YOUR GOAL:
Search the material for "agent" and show all lines that contain it.

EXERCISE DATA:
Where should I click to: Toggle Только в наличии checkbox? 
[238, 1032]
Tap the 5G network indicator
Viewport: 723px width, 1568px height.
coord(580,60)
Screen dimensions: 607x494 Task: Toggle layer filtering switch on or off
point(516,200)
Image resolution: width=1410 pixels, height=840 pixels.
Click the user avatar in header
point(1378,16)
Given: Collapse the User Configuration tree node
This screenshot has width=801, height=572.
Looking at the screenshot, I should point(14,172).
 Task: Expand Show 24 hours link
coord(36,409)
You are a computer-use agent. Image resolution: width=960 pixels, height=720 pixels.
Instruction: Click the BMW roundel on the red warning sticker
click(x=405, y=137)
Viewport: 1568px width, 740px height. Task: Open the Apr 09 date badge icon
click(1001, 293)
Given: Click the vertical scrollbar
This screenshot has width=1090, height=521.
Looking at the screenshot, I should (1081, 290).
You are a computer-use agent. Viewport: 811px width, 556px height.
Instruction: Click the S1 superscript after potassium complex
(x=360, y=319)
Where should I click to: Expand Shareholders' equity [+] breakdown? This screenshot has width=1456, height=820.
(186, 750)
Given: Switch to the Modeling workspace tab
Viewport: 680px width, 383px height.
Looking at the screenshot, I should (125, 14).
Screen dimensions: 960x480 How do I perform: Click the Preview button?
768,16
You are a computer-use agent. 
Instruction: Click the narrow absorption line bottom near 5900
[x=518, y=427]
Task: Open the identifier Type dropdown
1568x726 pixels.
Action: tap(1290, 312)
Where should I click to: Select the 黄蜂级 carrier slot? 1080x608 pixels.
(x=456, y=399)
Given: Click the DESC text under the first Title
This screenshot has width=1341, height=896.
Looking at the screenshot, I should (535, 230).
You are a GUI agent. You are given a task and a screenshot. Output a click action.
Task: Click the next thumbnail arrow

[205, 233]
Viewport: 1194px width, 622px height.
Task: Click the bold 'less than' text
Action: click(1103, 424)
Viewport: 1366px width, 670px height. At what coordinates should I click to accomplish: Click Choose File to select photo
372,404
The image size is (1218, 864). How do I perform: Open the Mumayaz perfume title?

YOUR SOLUTION:
You are a computer-use agent. Image resolution: width=960 pixels, height=720 pixels.
You are a computer-use agent. Viewport: 811px width, 556px height.
You are a computer-use agent. 
You are a GUI agent. You are given a task and a screenshot. Output a click action.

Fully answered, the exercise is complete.